# Exercise details:
Give back exactly the stretch of data below from the line holding "Task: Select Custom form styles" through the line holding "Task: Click China (Mainland) value text", both ends included, and leave the remaining lines out.

***

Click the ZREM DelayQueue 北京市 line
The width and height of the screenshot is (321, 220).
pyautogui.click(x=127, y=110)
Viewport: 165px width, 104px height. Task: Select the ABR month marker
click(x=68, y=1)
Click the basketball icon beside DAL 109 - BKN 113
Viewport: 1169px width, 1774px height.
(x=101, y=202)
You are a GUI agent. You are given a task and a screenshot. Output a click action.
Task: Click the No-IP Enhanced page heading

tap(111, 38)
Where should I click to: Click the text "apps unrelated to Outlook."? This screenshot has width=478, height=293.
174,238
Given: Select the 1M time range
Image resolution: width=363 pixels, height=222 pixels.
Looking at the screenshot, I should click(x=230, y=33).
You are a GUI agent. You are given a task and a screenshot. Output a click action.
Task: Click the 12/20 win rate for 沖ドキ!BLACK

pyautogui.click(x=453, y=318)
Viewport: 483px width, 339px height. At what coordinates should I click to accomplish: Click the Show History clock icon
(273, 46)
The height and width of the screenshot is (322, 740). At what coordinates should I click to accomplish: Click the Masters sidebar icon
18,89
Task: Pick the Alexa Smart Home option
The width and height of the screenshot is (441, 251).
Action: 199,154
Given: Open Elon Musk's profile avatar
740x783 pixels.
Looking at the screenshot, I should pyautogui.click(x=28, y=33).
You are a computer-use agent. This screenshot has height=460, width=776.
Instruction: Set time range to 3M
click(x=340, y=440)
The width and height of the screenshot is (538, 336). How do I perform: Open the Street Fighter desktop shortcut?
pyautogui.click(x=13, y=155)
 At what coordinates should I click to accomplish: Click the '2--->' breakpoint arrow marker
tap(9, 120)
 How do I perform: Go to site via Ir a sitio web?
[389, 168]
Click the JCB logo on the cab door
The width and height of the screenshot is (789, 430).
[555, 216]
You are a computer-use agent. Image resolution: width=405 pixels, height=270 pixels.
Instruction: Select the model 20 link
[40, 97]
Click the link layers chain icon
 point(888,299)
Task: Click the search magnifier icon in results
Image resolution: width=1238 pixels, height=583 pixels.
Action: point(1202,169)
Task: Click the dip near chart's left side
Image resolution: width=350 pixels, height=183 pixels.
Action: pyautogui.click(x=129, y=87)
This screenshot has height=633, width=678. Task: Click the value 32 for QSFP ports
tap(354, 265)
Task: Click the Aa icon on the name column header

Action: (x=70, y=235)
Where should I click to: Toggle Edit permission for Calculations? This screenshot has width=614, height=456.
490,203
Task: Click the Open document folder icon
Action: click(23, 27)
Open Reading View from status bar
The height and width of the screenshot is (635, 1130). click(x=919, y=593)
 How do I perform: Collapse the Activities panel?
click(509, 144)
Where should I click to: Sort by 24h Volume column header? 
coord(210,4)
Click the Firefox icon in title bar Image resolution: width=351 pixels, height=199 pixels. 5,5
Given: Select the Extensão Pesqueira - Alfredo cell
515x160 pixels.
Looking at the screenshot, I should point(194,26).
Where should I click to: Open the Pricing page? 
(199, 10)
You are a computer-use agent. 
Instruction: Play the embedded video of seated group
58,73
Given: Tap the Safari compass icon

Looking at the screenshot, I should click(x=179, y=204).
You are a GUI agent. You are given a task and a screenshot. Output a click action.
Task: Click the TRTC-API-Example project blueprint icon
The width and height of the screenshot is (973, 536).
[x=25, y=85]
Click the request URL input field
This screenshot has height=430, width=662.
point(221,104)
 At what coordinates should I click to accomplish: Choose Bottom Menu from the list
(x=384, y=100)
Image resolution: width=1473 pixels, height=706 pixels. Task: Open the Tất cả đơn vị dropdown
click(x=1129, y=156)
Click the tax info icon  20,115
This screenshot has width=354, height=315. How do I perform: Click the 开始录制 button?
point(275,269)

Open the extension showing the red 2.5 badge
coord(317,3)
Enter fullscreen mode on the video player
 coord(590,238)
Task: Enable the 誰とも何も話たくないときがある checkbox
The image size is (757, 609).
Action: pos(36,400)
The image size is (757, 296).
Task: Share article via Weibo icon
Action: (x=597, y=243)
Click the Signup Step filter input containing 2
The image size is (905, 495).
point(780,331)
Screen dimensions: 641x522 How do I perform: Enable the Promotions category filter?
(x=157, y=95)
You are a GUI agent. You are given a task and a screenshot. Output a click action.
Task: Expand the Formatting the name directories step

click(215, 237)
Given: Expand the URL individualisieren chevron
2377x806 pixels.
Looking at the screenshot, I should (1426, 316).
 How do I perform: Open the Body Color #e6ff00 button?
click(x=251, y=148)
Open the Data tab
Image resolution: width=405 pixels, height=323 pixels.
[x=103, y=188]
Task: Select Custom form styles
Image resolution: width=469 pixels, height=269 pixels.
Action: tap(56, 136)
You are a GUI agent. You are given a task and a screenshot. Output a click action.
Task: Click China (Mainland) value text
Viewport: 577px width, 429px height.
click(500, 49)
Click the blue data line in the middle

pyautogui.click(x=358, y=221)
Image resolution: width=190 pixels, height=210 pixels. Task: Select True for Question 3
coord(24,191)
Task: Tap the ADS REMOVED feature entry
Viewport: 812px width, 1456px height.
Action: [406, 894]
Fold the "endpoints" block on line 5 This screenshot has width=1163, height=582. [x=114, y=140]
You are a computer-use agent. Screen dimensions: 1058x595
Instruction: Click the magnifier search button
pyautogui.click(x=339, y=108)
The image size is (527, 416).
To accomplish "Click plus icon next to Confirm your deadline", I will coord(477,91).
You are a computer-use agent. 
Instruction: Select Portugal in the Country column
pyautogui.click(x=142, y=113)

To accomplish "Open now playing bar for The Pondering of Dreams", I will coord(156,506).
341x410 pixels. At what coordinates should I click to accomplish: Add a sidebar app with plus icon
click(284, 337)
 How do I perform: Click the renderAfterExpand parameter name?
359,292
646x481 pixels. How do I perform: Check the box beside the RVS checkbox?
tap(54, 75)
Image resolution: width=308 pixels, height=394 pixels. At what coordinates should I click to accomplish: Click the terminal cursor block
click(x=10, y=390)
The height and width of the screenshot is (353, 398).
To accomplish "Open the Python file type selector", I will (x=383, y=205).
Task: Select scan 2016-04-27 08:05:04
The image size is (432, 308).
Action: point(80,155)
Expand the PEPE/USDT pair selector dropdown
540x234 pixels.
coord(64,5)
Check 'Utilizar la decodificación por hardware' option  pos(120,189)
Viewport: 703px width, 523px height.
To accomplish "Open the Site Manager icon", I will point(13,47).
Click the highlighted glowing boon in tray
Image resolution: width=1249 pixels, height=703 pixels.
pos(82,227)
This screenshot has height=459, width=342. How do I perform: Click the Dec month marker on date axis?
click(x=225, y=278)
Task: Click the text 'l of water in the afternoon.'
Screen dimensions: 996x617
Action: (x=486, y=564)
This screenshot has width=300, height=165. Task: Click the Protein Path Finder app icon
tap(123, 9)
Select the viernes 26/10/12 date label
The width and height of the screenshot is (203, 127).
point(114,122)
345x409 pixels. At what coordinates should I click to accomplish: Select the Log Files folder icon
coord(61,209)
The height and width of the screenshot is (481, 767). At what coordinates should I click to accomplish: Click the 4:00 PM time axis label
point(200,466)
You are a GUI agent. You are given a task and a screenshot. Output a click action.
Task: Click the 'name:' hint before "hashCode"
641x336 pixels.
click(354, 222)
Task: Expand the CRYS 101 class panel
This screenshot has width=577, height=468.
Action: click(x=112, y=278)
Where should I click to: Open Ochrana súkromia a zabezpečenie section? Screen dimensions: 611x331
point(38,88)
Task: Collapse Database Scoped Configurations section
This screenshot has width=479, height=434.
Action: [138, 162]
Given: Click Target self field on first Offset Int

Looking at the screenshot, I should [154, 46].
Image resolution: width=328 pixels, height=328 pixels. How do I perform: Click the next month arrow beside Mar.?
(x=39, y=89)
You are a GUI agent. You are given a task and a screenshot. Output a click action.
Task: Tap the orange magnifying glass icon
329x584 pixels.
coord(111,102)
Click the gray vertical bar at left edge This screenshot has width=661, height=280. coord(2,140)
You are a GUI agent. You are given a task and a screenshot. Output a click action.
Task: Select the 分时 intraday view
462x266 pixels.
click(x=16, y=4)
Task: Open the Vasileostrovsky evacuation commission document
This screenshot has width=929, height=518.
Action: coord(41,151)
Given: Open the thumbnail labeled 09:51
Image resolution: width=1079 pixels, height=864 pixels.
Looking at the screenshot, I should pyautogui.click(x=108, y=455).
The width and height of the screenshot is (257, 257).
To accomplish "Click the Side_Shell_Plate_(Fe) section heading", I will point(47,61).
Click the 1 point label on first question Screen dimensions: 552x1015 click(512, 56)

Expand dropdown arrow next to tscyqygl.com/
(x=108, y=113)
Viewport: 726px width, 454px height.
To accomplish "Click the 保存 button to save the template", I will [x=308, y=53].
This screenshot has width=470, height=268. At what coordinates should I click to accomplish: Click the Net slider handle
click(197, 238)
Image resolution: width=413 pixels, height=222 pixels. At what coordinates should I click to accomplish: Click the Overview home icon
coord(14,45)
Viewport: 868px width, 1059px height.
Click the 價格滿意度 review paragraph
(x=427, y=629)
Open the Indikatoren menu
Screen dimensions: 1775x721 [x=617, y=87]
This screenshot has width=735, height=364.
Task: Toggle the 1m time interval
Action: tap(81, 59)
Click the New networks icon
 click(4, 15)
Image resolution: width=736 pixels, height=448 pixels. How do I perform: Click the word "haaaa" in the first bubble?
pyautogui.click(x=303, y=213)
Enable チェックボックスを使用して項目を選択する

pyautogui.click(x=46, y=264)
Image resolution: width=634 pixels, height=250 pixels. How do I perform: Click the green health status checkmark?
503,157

***

# The completed task:
Task: Select Custom form styles
Image resolution: width=469 pixels, height=269 pixels.
Action: tap(56, 136)
You are a GUI agent. You are given a task and a screenshot. Output a click action.
Task: Click China (Mainland) value text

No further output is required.